Nursing  and Midwifery Webpage

Frequently asked questions

 

*      Who is a nurse or a midwife in the South-East Asia Region?

*      What is the standard ratio of nurse to hospital beds?

*      What is the standard ratio of nurse to doctor?

 

*      Who is a nurse or a midwife in the South-East Asia Region?

Answer1: “Nursing and midwifery personnel” is used as a collective term for a wide variety of health workers in SEAR. These include professionals, technicians and auxiliary health workers, as well as nursing aides and nursing assistants. Titles include Nurse, General Nurse-Midwife, Professional Nurse, Clinical Nurse, Nurse Practitioner, Advanced Practice Nurse, Public Health Nurse, Technical Nurse, Health Nurse, Assistant Nurse, Nurse Aide, Auxiliary Nurse-Midwife (ANM), Midwife, Public Health Midwife, Auxiliary Midwife, etc.

 

In general, nurses and midwives in the Region can be categorized into 3 groups.

 

Professional or fully qualified nurses/midwives: those who have received basic professional education for 3 years or more. They provide basic as well as skilled nursing and midwifery care independently. 

 

Auxiliary nurse/nurse-midwife: those who received education in nursing and midwifery for 1-2 years. They can provide basic nursing and midwifery care in a limited scope and responsibilities. They normally have to be supervised by professional nurses/midwives.

 

Assistant: those who received education or training less than a year. They normally provide assistance to professional and/or auxiliary nurse/midwife in carrying out care to meet basic physical needs of the patients, such as bed bath, feeding.

 

*     What is the standard ratio of nurse to hospital beds?

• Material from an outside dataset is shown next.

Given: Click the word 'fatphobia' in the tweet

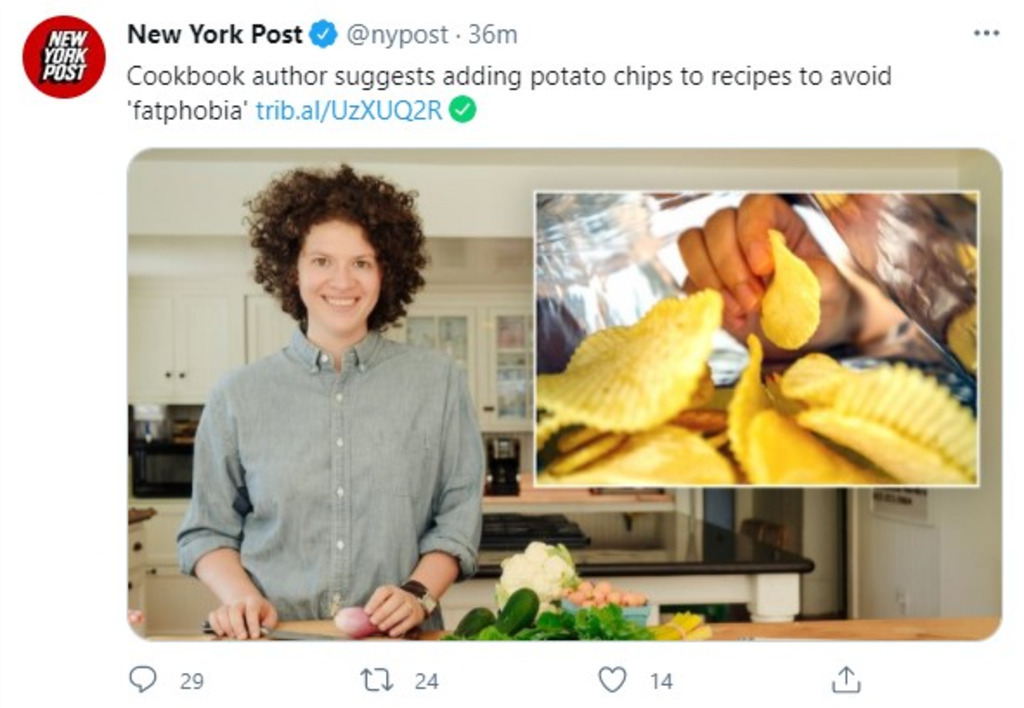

Answer2: There is no standard ratio of nurse to hospital beds that will be applicable to all settings.

 

In considering numbers of nurses for any health services, one has to take into account the context that nurses are working. It depends greatly on patient’s needs for nursing (patient acuity), support to nurses in giving patient care and their expected roles and responsibilities.

 

For example, intensive care unit, where patients are highly dependent, completely depending on nurses to provide care which is intensive in nature, will require greater numbers of nurses than a unit where patients require moderate or minimal care or can help themselves. In addition, if there are some supportive workers to help nurses to carry out non-direct patient care functions, the numbers of nurses requiring for providing care in that unit will normally be less than the unit that nurses have to carry out both direct and non-direct patient care functions by themselves. Furthermore, in a setting where nurses also have to assume expanded functions, such as providing basic medical care, numbers of nurses required will be more than a similar setting where nurses only carry out traditional nursing functions.

 

*     What is the standard ratio of nurse to doctor?

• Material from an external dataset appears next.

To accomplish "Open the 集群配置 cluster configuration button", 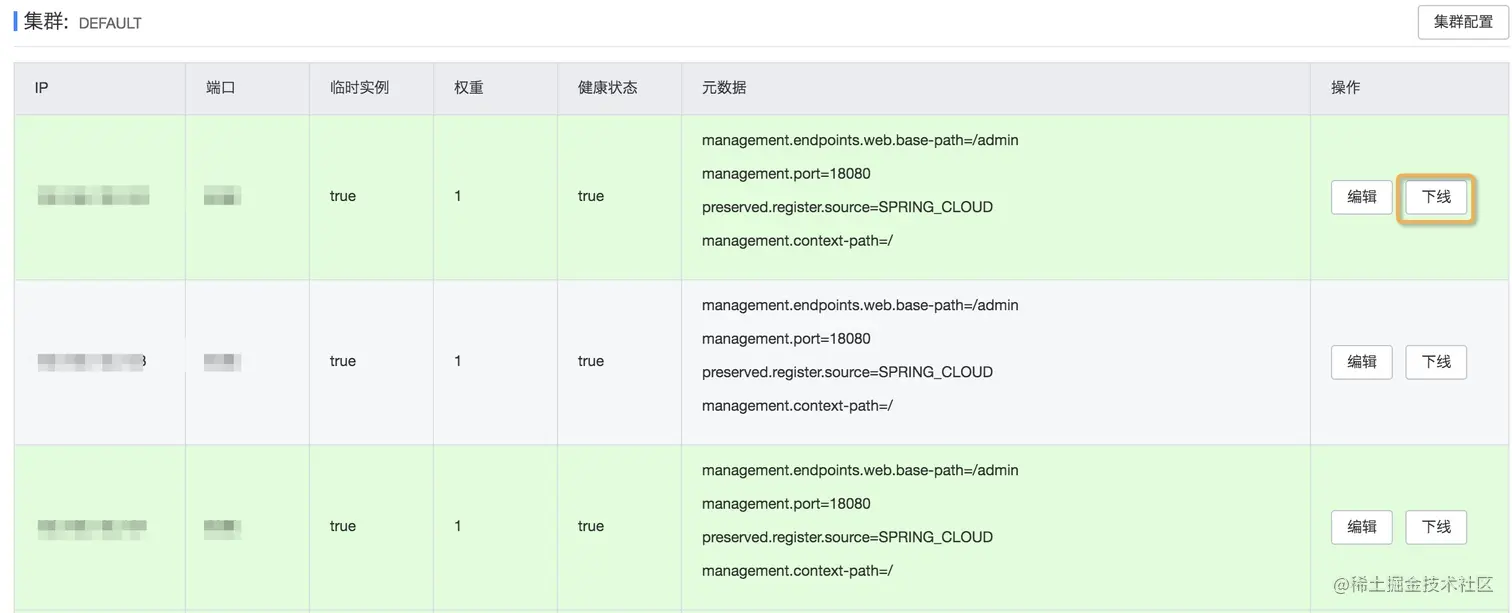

Answer3: There is no standard ratio of nurse to doctor.

 

However, the 1993 World Bank’s World Development Report advocated that nurses and midwives could deliver most of the minimum essential public health and clinical services, with doctors providing clinical supervision and direct care of complex issues and complications. It suggests, as a rule of thumb, that the ratio of nurses to doctors should exceed 2:1 as a minimum with 4:1 or higher considered more satisfactory for cost-effective and quality care.

 

The Commission of Macroeconomic and Health (2001) also noted that many of the health care interventions provided at community level can be carried out by people other than doctors: by nurses, midwives and other paramedical staff of various degree of training.